In 2008, organized labor pulled together to help elect Barack Obama, but even with a Democrat in the White House, labor is still facing a tough fight to get 60 votes in the Senate. Big business is sparing no expense to kill the proposed legislation.
General President Bruce Raynor, formerly the president of UNITE, is racing against time to undo the merger and lead his old union out of UH before he faces reelection at the convention in June.
Former HERE locals comprise the 60% of the membership of UNITE HERE and will therefore send the majority of delegates to vote on the union's next president.
"Raynor really wants to hold onto power," said Bill Fletcher, Jr., Director of Field Services and Education Department at AFGE and the author of the book "Solidarity Divided," "Now counting the numbers realizing he could lose out to Wilhelm."
Wilhelm, formerly the president of HERE, is trying to keep UNITE HERE together and consolidate his own power over the whole organization, with the help of a HERE-allied majority on the union's executive board.
Ironically, Raynor and Wilhelm are hamstrung by a constitution they negotiated themselves. Each president has veto power over the other on almost all major decisions, from the budget to organizing campaigns.
Wilhelm and his faction of former HERE officials control the union's General Executive Board, but the board has little power to act independently when the presidents don't agree.
The simmering tensions within UNITE HERE devolved into all-out war in December of 2008, when president Wilhelm commandeered an emergency meeting on the union's Executive Committee in Long Island, NY. The was ostensibly called to plan strategy on Employee Free Choice and discuss the union's own budget crisis.
Wilhelm and his allies shocked the UNITE faction when they used their majority to reset the agenda pass a series of surprise "budget steps" that would, amongst other things, have abolished the union's communications department and most of its in-house legal team.
Outraged by what he saw as an attempted hostile takeover and an unconstitutional usurpation of his authority, Raynor filed a federal lawsuit against his fellow president, asking the court to reverse the resolutions and stop Wilhelm from reintroducing them at the upcoming General Executive Board meeting in Washington, D.C. in early February. The meeting came and went, but the court didn't act.
At the same GEB meeting, the UNITE faction tried unsuccessfully to pass a resolution that would have allowed UNITE to secede.
Shortly before the meeting, the UNITE faction filed a separate federal lawsuit against Wilhelm and his allies demanding that the constitution of UNITE HERE be declared null and void because the 2004 merger between the two unions had failed to achieve its stated objective of organizing large numbers of unorganized workers.

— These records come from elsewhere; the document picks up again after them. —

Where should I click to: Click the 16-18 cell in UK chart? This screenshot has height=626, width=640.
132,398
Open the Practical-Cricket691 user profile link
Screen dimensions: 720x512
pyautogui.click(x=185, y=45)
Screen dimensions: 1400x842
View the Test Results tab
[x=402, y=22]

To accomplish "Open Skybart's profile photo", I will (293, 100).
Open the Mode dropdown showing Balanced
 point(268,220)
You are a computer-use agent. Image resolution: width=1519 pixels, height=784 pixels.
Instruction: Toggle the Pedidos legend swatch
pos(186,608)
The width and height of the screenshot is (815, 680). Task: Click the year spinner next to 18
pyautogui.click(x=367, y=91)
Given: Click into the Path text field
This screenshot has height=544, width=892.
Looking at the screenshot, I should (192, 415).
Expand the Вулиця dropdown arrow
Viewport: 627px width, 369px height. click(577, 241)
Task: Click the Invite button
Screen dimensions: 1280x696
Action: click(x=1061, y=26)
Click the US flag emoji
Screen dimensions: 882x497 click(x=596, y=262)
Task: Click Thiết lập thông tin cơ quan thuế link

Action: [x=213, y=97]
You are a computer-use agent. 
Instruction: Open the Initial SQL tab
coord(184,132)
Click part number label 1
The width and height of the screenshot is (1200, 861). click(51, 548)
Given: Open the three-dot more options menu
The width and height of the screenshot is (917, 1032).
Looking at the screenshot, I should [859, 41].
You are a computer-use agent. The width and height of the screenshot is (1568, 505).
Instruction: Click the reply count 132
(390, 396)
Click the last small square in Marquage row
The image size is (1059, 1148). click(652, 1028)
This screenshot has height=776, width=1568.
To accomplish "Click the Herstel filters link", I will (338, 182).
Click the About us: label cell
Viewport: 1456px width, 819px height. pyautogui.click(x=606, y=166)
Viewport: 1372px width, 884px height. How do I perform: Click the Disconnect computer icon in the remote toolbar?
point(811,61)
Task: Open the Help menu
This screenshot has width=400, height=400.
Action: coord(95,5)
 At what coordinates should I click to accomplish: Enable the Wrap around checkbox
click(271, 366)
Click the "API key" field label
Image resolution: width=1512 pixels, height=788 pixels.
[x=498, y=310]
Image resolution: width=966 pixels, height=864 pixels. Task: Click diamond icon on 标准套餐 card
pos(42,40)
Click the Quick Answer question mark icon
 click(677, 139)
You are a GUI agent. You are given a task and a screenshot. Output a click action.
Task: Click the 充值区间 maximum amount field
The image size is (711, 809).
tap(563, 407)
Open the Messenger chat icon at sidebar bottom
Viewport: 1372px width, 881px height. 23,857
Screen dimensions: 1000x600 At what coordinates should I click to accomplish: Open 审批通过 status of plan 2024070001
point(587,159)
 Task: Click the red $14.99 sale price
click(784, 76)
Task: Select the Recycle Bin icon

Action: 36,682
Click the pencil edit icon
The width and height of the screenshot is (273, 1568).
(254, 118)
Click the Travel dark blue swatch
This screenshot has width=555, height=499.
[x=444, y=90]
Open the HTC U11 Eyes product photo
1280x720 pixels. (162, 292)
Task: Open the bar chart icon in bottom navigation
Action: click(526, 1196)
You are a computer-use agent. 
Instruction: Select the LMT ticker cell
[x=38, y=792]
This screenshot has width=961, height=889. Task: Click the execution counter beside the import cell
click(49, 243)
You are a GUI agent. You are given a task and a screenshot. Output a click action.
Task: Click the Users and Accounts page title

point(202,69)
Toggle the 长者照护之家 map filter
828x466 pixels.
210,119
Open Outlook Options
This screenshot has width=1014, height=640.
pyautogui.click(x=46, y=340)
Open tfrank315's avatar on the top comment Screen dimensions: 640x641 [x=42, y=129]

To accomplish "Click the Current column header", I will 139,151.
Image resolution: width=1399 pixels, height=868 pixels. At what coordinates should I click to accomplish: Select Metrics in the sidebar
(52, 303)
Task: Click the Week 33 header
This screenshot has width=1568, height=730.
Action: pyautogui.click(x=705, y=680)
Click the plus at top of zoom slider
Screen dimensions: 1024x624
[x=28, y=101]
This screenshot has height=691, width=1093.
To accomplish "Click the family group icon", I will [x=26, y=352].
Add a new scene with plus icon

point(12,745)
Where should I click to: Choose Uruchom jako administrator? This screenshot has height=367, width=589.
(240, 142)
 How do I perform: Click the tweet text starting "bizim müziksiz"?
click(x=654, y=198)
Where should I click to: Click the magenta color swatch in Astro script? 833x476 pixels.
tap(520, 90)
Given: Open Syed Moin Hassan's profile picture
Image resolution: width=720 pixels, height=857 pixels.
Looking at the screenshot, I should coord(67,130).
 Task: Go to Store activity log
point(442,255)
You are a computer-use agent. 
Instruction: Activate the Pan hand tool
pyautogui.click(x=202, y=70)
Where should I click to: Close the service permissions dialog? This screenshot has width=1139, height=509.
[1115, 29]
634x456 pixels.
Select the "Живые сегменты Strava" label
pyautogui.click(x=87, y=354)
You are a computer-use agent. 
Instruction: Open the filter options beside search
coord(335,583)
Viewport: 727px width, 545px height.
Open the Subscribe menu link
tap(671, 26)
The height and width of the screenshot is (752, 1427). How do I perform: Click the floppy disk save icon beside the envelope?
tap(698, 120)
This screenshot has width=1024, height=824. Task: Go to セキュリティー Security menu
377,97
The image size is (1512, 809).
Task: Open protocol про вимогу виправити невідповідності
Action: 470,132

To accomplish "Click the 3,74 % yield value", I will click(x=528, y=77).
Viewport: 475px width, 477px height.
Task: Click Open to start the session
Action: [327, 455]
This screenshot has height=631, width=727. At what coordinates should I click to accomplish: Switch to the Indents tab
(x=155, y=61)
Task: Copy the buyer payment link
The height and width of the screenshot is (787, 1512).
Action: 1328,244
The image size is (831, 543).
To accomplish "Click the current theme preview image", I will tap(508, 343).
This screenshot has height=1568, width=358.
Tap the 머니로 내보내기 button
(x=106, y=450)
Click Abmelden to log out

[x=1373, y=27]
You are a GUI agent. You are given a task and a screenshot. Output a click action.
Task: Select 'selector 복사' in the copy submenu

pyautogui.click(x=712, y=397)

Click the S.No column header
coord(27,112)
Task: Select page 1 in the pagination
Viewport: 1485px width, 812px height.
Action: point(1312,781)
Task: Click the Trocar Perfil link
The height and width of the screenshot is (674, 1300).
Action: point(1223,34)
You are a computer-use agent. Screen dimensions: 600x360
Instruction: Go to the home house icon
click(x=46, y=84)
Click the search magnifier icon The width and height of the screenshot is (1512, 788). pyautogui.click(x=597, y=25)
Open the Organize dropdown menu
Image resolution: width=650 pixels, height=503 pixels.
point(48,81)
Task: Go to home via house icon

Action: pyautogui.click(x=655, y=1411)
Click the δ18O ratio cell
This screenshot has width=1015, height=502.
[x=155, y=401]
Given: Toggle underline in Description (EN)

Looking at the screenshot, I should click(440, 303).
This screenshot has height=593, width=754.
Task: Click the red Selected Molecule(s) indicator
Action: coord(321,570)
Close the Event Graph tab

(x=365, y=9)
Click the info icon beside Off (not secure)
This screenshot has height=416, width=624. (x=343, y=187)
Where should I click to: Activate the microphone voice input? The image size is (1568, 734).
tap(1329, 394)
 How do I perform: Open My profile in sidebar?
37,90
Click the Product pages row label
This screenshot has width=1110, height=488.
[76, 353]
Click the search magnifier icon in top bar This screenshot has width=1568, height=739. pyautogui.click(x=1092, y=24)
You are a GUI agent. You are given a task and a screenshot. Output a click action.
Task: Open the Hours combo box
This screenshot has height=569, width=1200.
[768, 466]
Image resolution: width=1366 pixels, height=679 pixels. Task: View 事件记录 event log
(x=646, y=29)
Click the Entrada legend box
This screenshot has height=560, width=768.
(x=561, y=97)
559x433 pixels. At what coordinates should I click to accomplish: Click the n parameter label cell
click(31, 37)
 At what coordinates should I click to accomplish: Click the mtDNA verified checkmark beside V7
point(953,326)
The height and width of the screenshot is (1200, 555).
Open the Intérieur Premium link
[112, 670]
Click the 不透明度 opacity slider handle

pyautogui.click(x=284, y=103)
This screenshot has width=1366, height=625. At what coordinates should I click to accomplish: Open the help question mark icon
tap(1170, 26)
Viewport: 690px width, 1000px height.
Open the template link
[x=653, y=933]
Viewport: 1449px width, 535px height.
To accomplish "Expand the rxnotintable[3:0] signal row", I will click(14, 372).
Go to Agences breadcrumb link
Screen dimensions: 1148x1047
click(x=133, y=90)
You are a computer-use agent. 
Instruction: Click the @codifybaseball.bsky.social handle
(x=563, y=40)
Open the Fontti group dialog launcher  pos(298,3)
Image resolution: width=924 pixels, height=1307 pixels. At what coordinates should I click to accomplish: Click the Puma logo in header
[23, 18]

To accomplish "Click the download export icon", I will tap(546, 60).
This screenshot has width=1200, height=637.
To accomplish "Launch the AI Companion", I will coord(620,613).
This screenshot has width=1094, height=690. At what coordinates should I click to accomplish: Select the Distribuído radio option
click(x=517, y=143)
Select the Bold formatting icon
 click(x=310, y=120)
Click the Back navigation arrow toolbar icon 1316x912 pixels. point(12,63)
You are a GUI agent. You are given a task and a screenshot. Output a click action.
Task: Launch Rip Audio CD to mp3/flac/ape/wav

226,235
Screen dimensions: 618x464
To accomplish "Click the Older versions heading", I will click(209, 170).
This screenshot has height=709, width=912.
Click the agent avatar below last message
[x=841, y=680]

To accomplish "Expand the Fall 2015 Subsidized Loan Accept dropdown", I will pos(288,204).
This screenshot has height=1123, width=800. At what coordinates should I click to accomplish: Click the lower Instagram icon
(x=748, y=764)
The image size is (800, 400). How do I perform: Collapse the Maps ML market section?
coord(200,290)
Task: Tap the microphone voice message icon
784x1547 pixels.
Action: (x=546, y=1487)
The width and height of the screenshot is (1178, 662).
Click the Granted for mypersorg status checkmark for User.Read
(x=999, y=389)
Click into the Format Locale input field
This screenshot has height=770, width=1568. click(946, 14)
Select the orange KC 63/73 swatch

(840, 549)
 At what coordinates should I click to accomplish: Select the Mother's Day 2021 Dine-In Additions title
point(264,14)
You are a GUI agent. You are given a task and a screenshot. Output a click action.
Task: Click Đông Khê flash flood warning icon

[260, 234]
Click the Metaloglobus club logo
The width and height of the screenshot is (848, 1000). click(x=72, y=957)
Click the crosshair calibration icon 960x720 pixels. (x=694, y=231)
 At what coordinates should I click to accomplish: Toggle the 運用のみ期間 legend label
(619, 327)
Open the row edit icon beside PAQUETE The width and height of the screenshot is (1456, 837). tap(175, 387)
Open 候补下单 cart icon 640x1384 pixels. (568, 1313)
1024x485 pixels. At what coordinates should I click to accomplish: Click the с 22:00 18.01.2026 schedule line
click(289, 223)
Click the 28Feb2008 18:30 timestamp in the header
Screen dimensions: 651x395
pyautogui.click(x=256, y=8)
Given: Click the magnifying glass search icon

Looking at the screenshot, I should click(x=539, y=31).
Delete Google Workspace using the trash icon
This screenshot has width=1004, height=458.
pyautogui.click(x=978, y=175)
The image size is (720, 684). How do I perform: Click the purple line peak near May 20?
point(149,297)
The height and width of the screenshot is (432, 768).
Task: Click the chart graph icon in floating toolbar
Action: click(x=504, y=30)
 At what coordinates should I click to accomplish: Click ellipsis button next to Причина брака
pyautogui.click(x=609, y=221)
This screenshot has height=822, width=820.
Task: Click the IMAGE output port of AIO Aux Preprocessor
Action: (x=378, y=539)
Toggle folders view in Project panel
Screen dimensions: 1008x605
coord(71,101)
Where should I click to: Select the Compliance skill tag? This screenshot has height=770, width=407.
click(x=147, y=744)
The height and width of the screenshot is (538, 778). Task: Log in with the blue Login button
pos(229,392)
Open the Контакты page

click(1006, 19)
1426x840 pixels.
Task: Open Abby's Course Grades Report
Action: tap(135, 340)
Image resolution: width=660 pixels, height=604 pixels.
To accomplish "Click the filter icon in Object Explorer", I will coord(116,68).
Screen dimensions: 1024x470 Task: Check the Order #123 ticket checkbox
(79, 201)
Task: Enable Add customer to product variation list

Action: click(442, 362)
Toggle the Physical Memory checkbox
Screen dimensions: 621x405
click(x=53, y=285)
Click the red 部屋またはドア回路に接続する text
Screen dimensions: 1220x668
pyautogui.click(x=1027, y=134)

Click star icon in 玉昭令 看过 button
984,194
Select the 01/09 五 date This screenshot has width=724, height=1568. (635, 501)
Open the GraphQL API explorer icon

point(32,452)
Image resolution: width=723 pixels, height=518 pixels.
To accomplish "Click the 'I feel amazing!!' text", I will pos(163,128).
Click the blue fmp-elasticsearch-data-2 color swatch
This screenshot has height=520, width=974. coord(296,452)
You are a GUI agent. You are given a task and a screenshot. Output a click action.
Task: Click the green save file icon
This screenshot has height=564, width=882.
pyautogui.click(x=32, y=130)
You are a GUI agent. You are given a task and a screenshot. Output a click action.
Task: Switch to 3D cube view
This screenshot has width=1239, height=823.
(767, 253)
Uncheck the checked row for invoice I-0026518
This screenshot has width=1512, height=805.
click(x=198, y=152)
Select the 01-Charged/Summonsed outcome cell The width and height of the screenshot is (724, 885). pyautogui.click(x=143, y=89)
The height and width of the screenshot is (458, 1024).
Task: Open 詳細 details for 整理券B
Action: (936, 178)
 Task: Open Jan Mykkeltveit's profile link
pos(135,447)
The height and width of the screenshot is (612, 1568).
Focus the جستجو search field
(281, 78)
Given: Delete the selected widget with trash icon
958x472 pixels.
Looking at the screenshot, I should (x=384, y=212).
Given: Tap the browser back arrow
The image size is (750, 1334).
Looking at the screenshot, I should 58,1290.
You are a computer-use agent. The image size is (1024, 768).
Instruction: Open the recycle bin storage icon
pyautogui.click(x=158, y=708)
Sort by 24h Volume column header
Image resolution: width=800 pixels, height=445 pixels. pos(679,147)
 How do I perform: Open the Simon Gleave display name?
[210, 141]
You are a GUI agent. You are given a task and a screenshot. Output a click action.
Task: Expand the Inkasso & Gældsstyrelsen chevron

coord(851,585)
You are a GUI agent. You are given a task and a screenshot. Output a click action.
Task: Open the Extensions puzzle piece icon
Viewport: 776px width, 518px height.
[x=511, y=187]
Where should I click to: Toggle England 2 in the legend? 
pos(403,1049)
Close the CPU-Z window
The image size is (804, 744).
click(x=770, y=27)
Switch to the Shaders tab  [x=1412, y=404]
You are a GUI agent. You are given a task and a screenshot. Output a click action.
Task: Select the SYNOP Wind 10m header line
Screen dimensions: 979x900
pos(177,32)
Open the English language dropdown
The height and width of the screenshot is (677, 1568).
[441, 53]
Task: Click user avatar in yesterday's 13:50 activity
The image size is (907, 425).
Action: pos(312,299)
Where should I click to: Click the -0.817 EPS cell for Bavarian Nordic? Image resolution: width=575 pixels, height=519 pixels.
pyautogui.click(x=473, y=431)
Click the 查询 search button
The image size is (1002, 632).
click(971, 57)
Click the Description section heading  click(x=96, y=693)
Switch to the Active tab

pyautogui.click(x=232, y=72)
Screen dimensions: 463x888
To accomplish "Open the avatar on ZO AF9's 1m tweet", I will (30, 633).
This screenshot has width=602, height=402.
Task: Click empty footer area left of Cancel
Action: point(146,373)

Legal experts said it is extremely unlikely that a court would dissolve UNITE HERE's constitution in response to the lawsuit. The court would have to make its decision based on UNITE HERE's own constitution, and there's nothing in the constitution that allows for dissolution on these grounds. In fact, the constitution says that the union cannot be dissolved if even three locals support its continued existence.